[Stored data]
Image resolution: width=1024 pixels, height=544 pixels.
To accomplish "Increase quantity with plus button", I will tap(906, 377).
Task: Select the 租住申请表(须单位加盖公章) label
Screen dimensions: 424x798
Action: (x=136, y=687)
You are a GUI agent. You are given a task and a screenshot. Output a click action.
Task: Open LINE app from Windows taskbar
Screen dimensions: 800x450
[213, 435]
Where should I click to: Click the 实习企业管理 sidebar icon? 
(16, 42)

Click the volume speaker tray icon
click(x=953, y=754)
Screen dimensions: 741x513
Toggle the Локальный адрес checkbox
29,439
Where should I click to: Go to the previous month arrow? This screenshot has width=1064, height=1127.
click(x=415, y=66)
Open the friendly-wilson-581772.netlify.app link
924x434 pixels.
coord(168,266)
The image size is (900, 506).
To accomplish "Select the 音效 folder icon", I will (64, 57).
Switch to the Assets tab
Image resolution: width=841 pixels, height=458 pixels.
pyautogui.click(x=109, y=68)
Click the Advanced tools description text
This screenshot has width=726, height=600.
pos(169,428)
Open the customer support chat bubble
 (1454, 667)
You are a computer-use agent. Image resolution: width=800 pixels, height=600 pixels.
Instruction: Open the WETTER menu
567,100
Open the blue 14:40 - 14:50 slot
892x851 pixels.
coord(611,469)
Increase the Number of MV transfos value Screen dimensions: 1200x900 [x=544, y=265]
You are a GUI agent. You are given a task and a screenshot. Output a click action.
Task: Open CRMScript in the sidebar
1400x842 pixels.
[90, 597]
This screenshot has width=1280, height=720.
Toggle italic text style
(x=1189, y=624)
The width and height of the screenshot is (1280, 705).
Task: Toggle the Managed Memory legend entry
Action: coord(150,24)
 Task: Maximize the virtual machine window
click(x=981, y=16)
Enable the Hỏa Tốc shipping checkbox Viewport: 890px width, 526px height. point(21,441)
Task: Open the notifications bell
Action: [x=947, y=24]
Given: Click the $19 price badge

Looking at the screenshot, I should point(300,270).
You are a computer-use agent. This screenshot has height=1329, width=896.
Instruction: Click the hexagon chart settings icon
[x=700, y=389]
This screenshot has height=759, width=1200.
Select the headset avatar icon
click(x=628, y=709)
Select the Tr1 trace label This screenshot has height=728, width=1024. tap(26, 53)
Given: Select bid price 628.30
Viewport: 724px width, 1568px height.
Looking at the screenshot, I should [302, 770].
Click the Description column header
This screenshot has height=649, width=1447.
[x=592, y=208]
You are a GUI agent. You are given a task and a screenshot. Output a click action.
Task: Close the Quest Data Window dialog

**WHAT IS NEEDED**
Show all lines from the data above in which the word "computer" appears.

**WRITTEN REPLY**
You are a computer-use agent. Image resolution: width=800 pixels, height=600 pixels.
You are a computer-use agent. This screenshot has height=1329, width=896.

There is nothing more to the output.